Pleasantville: The Suburb as World
Pleasantville: The Suburb as World
The first chapter examines how Gary Ross’ 1998 blockbuster film Pleasantville presents the nature of the suburb’s fictional world. Each film or television programme postulates its own fictional world, which in turn delineates the possibilities for, and limitations of, the plot. The fictional world of The Lord of the Rings: The Fellowship of the Ring, for instance, allows for very different plot developments than the fictional world of Sense and Sensibility. In the former, plots may come to include wizards, elves, and hobbits, resurrections and afterlives, whereas no such creations can ever populate the story world of Jane Austen. This chapter explores the kind of world the cinematic suburb might be: what are its natural laws, what is its internal logic, what can and cannot happen there?
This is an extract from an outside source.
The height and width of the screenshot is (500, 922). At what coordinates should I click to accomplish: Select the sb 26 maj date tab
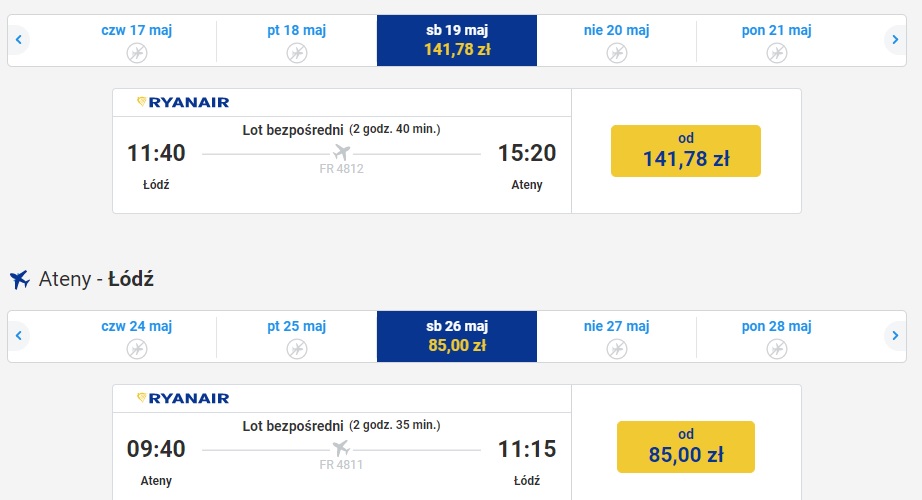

Paying close attention at the relationships between temporality, spatiality, genre and the various stylistic registers employed and drawing on the work of the Italian philosopher Giorgio Agamben, it is argued that Pleasantville, the film’s eponymous suburb, is characterised by an intrinsic ontological instability that renders narrative and style per definition unpredictable, contradictory, and essentially open ended.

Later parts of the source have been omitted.